«Les religions en haute couture? On n’en est parti sorti!» s’amuse le journaliste de mode documentariste parisien Loïc Prigent. Ex-chouchou de Karl Lagerfeld – qui lui a accordé nombre d’entretiens filmés que prisent tous les «modeux» qui se respectent – il en aurait d’ailleurs presque marre, de ces références au sacré dans la mode. «Il y a tellement de choses à piocher partout, d’influences à s’approprier», s’insurge-t-il doucement avant d’assurer que la tentation religieuse a de tout temps traversé la haute couture. «Les grands directeurs artistiques de maisons de couture ont toujours flirté avec l’irrationnel et le surnaturel, avec l’idée de transcender le vêtement.» Et d’ajouter que «ces génies», au moment d’être touchés par l’inspiration, «se disent bien souvent connectés à quelque chose qui les dépasse, et qui leur dictent des images».
«En janvier dernier, la collection Fendi, imaginée par Kim Jones, utilisait encore le décorum catholique romain, avec des reproductions de dentelles très clairement inspirées des robes de clergé du Vatican, en jaccard», se souvient-il. «Le plus intéressant, c’était les chaussures.

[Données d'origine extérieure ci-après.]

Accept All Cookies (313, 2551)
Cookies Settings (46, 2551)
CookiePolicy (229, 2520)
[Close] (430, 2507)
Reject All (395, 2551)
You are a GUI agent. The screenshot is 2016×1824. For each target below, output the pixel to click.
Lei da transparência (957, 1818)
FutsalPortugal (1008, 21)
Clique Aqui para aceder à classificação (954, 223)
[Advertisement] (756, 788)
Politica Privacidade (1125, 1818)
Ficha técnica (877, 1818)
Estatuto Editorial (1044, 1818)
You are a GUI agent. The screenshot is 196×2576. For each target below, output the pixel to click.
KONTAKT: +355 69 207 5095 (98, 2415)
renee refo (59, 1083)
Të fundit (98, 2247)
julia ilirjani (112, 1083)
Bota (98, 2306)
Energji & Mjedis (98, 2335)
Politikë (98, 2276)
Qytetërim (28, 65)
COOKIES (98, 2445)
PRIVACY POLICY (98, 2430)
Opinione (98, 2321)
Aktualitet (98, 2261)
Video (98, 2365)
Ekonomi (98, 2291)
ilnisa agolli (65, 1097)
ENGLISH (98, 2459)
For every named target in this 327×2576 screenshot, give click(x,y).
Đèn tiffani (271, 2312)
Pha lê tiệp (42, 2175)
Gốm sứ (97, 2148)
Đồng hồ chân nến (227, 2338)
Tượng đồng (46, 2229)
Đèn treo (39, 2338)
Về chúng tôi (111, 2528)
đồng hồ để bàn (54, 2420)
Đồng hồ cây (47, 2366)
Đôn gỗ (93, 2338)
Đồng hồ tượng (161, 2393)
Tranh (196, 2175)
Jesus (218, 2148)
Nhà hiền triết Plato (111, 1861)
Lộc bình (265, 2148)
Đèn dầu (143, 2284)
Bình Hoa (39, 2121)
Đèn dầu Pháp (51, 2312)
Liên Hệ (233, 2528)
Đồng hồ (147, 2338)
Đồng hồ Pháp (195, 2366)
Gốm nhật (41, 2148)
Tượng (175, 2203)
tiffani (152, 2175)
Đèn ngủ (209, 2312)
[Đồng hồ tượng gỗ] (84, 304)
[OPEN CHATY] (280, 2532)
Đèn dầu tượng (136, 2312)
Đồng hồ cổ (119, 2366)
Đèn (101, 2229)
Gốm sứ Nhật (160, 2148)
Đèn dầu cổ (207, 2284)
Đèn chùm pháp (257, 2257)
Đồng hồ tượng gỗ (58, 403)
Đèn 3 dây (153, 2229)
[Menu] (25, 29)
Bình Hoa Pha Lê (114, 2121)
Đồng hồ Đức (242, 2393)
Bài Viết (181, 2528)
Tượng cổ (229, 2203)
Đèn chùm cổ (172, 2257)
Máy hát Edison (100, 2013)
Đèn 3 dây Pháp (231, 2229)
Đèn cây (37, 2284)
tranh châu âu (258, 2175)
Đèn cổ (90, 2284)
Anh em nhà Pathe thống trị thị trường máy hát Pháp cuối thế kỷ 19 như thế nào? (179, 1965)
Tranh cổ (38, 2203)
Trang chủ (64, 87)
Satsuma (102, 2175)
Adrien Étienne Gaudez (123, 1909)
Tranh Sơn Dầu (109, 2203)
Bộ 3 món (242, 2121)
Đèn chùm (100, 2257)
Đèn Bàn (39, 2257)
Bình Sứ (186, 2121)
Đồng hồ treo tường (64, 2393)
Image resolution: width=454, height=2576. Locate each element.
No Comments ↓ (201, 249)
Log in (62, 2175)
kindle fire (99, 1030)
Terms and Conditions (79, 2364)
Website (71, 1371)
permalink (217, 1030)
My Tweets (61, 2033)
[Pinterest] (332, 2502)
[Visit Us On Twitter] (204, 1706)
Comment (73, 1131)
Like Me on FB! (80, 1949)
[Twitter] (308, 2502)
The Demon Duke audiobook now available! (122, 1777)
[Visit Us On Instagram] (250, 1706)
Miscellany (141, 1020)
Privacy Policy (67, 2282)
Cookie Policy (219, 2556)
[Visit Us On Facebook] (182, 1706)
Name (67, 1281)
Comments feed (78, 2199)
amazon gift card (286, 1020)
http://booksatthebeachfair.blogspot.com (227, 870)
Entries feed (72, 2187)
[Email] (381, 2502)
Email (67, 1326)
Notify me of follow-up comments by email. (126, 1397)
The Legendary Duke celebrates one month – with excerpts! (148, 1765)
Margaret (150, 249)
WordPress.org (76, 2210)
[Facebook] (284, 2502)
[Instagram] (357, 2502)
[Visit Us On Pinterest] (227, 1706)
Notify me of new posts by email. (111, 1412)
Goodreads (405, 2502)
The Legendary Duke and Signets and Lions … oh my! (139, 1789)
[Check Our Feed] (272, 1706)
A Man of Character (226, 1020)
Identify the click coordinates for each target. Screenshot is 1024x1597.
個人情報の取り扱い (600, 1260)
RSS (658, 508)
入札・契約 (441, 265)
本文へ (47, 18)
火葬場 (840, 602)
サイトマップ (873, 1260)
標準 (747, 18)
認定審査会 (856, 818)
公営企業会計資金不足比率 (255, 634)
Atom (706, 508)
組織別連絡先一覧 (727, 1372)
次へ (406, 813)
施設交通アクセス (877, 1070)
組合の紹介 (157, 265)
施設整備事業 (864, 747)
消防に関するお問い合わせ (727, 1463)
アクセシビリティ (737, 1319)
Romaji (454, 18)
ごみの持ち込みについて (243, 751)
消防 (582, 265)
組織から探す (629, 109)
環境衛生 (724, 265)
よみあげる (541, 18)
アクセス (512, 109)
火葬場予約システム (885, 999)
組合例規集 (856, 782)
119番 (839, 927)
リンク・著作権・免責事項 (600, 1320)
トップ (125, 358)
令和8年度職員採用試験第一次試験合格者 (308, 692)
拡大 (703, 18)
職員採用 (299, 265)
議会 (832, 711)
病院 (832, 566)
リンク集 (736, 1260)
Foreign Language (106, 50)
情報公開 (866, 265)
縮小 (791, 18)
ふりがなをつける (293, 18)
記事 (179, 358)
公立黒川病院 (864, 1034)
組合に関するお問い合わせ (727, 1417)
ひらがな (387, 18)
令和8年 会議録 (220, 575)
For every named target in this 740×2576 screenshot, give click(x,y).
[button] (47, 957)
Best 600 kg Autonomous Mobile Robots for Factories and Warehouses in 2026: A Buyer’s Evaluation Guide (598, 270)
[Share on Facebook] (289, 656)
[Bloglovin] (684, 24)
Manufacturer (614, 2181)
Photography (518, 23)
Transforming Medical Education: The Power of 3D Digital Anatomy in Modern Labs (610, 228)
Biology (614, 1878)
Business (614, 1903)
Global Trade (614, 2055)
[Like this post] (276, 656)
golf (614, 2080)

Vingt centimètres de talons au moins!», comme pour rapprocher du ciel des mannequins à qui Kim Jones aurait demandé de se sentir tels des «créatures célestes». Rien que ça.
Cela ferait donc bien longtemps que les habits liturgiques entêtent les designers de mode. Pour Dominique Vidoz, qui enseigne le stylisme et le modélisme à l’École Dubois de Lausanne, Coco Chanel, qui lance sa petite robe noire en 1926, était elle aussi un peu habitée: «Orpheline à 12 ans, Gabrielle Chanel a grandi dans un couvent et a appris à coudre avec les sœurs, dont les robes […]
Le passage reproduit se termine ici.